→ Things to do
(1) In the passage on BRICS currencies, who went to Beijing two months ago to discuss an alternative currency with the Chinese?
(2) Carry on the BRICS currency passage after its final sentence, keeping the same spoken style.

→ Passage given
◆ ◆ ◆ ◆ ◆ ◆ ◆
So using, basically, starting with the five BRICS currencies, which significantly, they all start with an “R”. That’s very, very quirky, isn’t it? Obviously, if we use renminbi instead of yuan. So we have renminbi, real, rand, rupee, and what is the last one? Ruble.

So we’re going to have the R5 together, organizing an alternative settlement system of payments. And this will be the first step towards multilateral trade in their own currencies, the five. Don’t forget that we’re going to have BRICS Plus. So we’re not going to have five. We’re going to have maybe seven, eight, nine, or even 10, depending on the first wave and the second wave of candidates to become parts of BRICS Plus.

And then expanding multilateral trade with these national currencies. And, of course, building, okay, let’s start designing a system. And let’s try to sell this to our businesses in our individual nations and then to other ones as well. And that will mean Shanghai Cooperation Organization, Eurasia Economic Union, etc.

The Eurasia Economic Union, they have already started discussing an alternative currency three years ago, at least. And they’re still discussing it. Like, you know, two months ago, Sergey Glazyev went to Beijing to discuss this with the Chinese.
◆ ◆ ◆ ◆ ◆ ◆ ◆
→ Provided material

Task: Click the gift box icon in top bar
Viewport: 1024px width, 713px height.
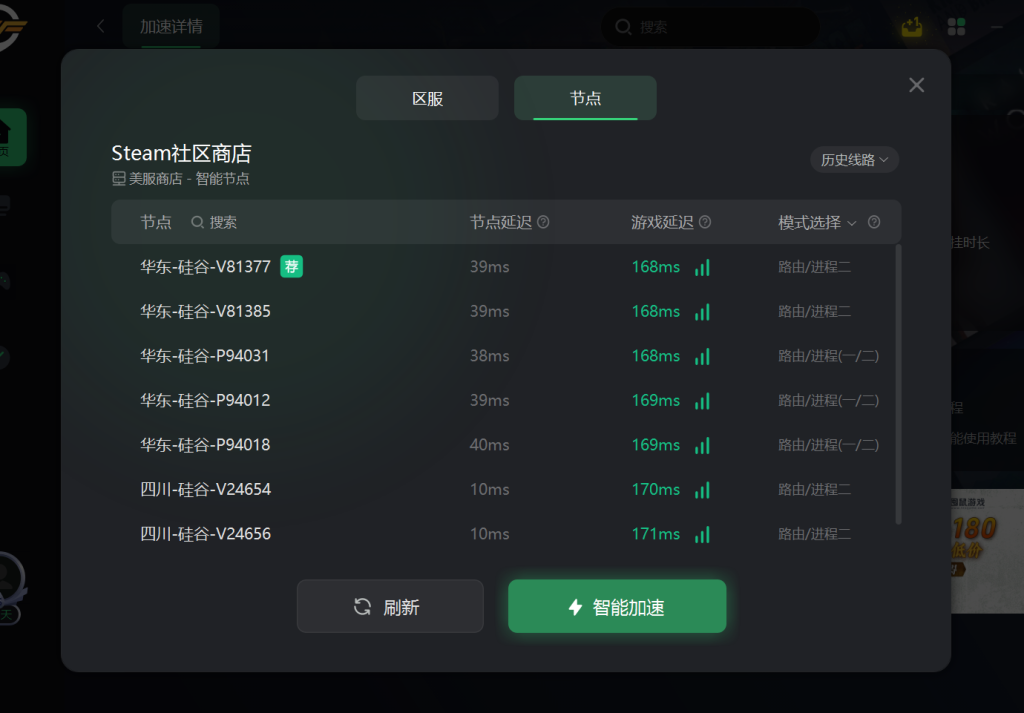Action: (x=912, y=27)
◆ ◆ ◆ ◆ ◆ ◆ ◆
→ Expected outputs
(1) Sergey Glazyev

(2)
Essentially, it’s an extremely complex thing. And, of course, taking into consideration that the Chinese are terrified of American secondary sanctions, especially. So this is all extremely complicated.

So my question to Michael would be, what would be the ideal path in terms of elaborating an alternative payment system inside BRICS first, then expanding to BRICS Plus, and then selling this system of payments, considering that the Chinese have their own payment system.

The Russians have their own payment system. Iran have their own payment system. So getting these all together so you can settle trade within this new framework, bypassing the U.S. dollar. And then you’re going to have your big enterprises, your big companies, individual nations say, well, this is an excellent deal. Fantastic.

So now if we’re a company in Turkey, we can do business with a Russian company and we use an alternative payment system. What would be the best way to proceed ahead? And when would we reach a stage where we can actually discuss an alternative currency in terms of bypassing the U.S. dollar and the euro?

MICHAEL HUDSON: Well, actually, Radhika and I have devoted two programs of this series to just that question. And we pointed out that what people think of when they say BRICS currency is something like a euro that you can use for buying and selling things, either buying steel or spending at the grocery store.

You’re absolutely right. That’s far away, because you need political integration to have that.

But what we’re really talking about and what the kind of currency that’s being talked about isn’t really a currency. It’s a bank credit, a bank settlement system, very much like the SDRs for the IMF, except it won’t be controlled by the U.S. But most of all, this is what Keynes supported in 1944 with the bancor.

It’s a means of settlement only for spending among central banks. So it’s not a general currency. It’s a means of settling credits among central banks. And the credits are apparently going to be based on the artificial bank currency tied to the price of raw materials that the member countries all support.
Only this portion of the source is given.